### What to produce
From the line containing "Cake Roll (880, 379)" onward, retype each line of the entries below exactly, last line included.

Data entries
BEGIN
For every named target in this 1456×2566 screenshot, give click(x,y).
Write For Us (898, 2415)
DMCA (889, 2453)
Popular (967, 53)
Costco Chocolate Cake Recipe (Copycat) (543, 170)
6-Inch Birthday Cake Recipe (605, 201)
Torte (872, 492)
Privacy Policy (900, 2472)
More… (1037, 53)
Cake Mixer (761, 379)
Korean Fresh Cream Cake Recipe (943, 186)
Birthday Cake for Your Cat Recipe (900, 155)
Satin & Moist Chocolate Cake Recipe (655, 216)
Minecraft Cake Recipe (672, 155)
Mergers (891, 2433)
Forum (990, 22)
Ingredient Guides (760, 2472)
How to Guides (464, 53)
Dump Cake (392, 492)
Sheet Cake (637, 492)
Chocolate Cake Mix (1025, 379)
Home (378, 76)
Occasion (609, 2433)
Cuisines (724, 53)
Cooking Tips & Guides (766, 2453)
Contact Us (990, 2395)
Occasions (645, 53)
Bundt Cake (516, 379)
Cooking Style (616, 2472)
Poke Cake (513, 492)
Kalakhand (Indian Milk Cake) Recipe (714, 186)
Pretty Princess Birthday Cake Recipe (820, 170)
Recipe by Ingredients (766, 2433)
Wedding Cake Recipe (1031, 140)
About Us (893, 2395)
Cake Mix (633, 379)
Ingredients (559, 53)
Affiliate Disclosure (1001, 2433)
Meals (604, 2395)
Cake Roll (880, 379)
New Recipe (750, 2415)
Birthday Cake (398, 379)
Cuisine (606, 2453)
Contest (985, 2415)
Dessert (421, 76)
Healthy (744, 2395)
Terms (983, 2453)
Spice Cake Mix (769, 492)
END
### Exercise output
Cake Roll (880, 379)
New Recipe (750, 2415)
Birthday Cake (398, 379)
Cuisine (606, 2453)
Contest (985, 2415)
Dessert (421, 76)
Healthy (744, 2395)
Terms (983, 2453)
Spice Cake Mix (769, 492)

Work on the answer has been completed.